You get my point. As an actor, you can fight to make sure that each project you do, means something to you and over time reveals a career that you’re proud of – but it doesn’t mean that you’ll get to do every role that you want to.

And more importantly – if you don’t get the roles you want, it doesn’t mean you’re not good at what you do.

If that’s what you’re aiming for, to be at a level in which you can get whatever role or project you want – you’re striving for the impossible. And you’ll always come up short, and you’ll always feel like you failed.

That what I want to avoid – those feelings of failure, of not being enough. Because it’s just not true. You are enough. You have not failed.

On a tangible level, I see it when actors walk out of my audition room.  They’re striving for a career in which they can land whatever audition they want, and they think if they don’t get this job, this role, it’s because A) they didn’t perform to their own standards, B) the creative team is going to make a nepotistic choice, C) they don’t have the credits on their resume, etc. etc.
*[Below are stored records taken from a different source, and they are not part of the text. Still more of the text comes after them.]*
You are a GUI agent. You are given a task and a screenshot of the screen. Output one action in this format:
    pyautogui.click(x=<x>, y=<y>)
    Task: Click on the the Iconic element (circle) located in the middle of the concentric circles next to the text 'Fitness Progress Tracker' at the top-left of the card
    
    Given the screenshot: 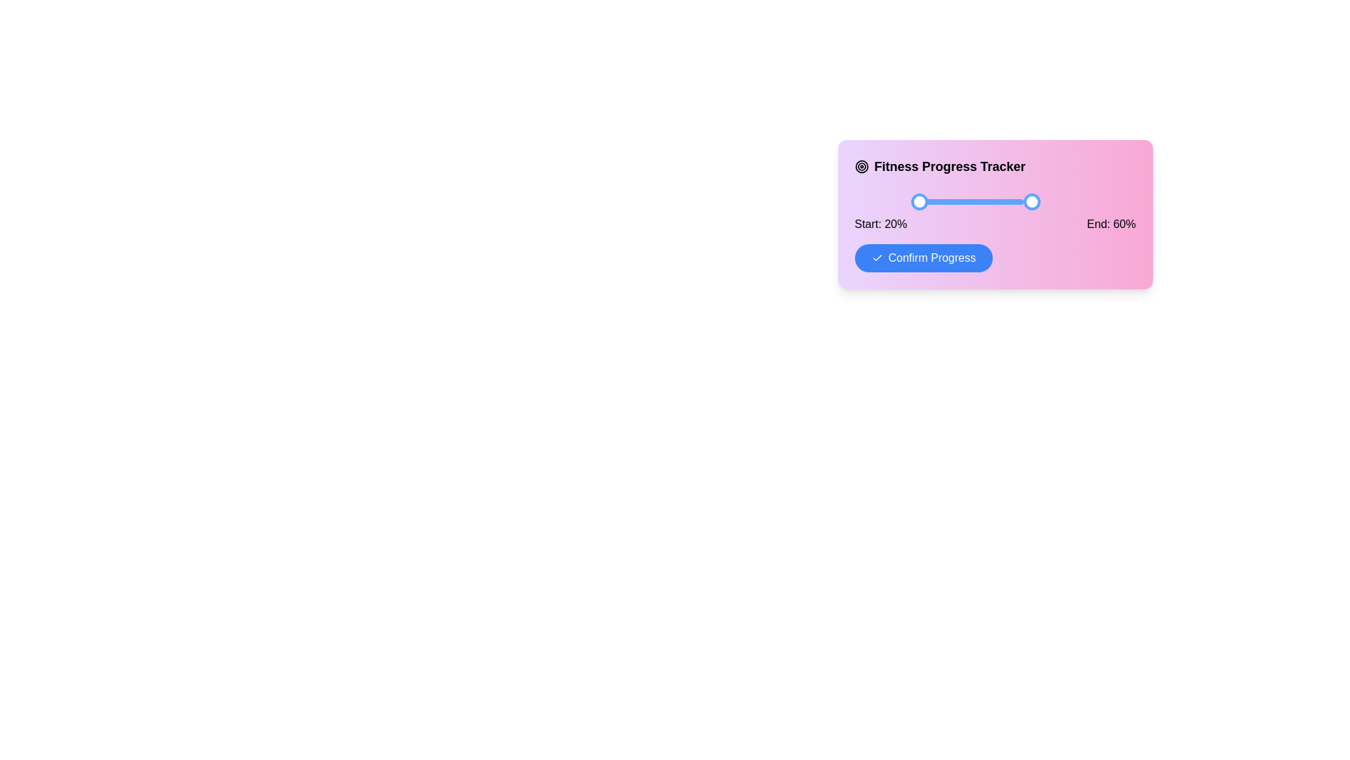 What is the action you would take?
    pyautogui.click(x=861, y=165)
    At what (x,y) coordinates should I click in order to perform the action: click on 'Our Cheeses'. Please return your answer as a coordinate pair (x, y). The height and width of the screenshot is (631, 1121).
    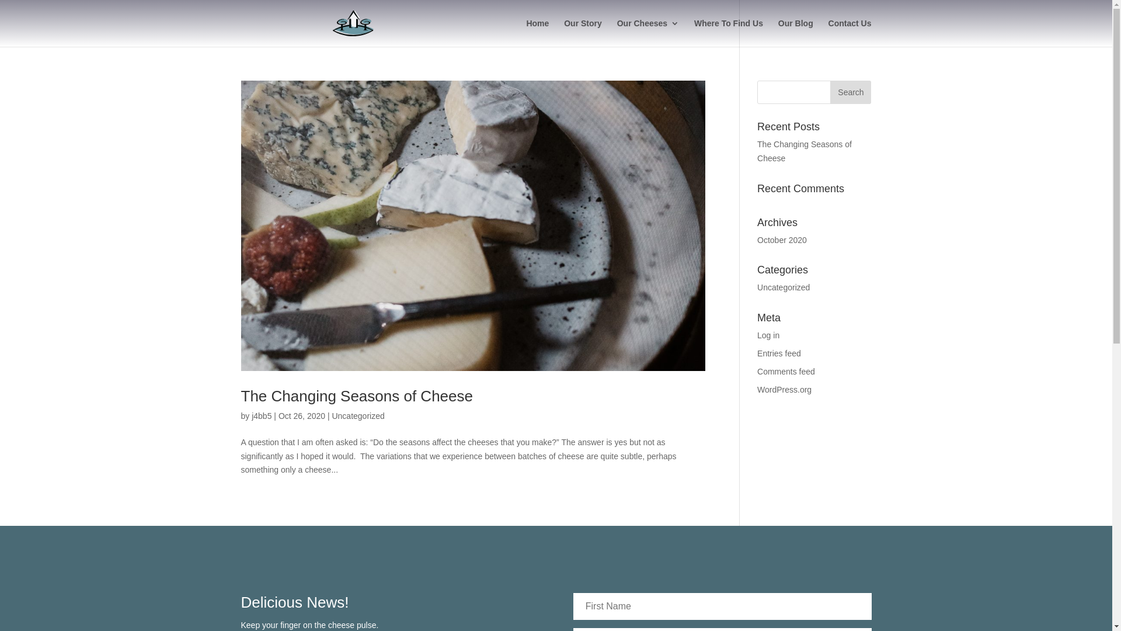
    Looking at the image, I should click on (647, 32).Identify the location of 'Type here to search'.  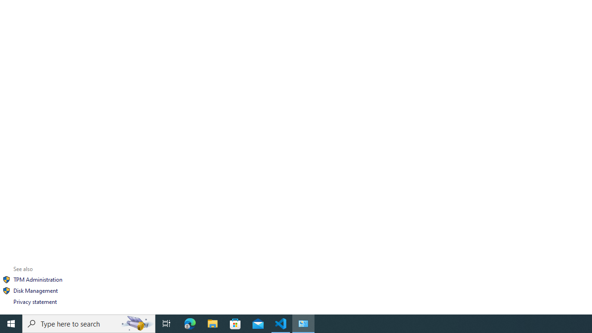
(89, 323).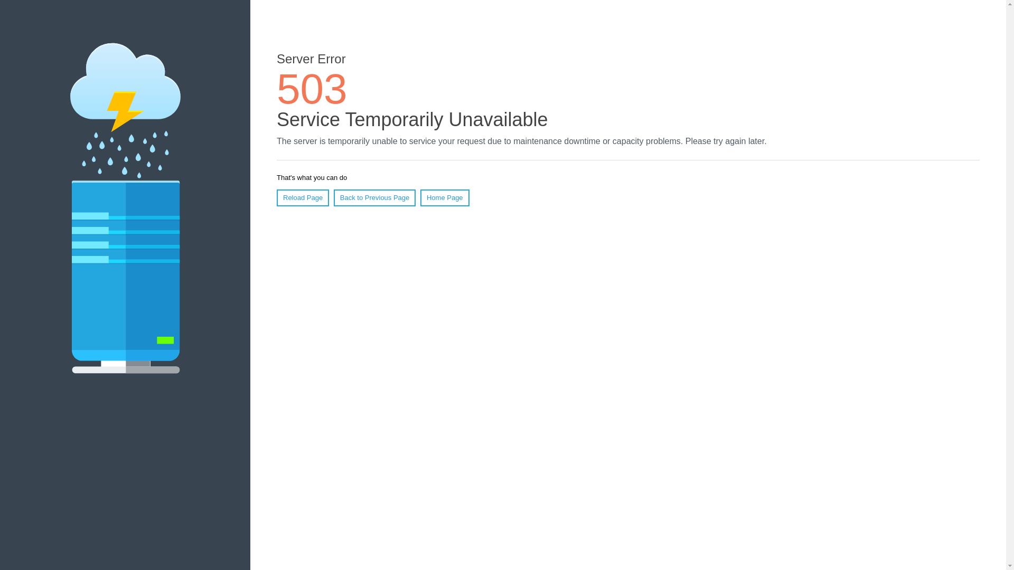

In other words, them not getting the role is their fault. For making a mistake, for not having connections, for not having already achieved what they want to have achieved.  Instead of – it’s not your fault, it’s no one’s ‘fault.’ It simply wasn’t the right fit.  If two puzzle pieces didn’t fit together, would you say one puzzle piece failed? No. You’d simply find the right puzzle piece, and keep that other piece around until you figured out where it fit.

This mindset, striving for the unattainable – it affects your confidence, your choices, and your audition. If you walk into every audition or meeting with your heart in your mouth, seeing it as a gauge of your success or failure, then your heart isn’t in the character, where it belongs. It isn’t in the craft, which is why we’re here – it’s in your head, because all that exists is the chance for that imaginary happiness you think you see reflected in the lives presented by the people you admire.

My advice is to stop aspiring to achieve bliss. It doesn’t exist the way you think it does.

Instead – remember why you want to be an actor. To act, I’m guessing? To connect with an audience, to express yourself in a way that feels natural, to expose humanity for what it is or to show what it could be. Whatever your reason for becoming an actor, remember it, when you decide you want a role. I still encourage you to do your best, and to fight for the roles you want – but don’t get in the mindset that you should be constantly perfect, unquestionably outstanding, and basically – in control of whether or not you land every role you want.  It’s the same fruitless struggle as trying to have the perfect social media feed.

If your goal is 100% happiness, 100% the time, you’ll never feel like a success. And those feelings will send you on a downward spiral that will affect your work. Even if you managed a large fraction of that – 70% is a large fraction, I’d say – you’ll only focus on the 30% that’s missing, instead of saying “Holy shit, I’m doing GREAT!”

I don’t think it’s ridiculous to strive for happiness. But keep in mind that moments add up, and 51% is a majority.

*I got to thinking about this subject because my friend sent me this video, which also made me think of this video (shortened) and this video (shortened) from my alma mater.  I’m not saying I agree with these ideas 100%, but they did make me think.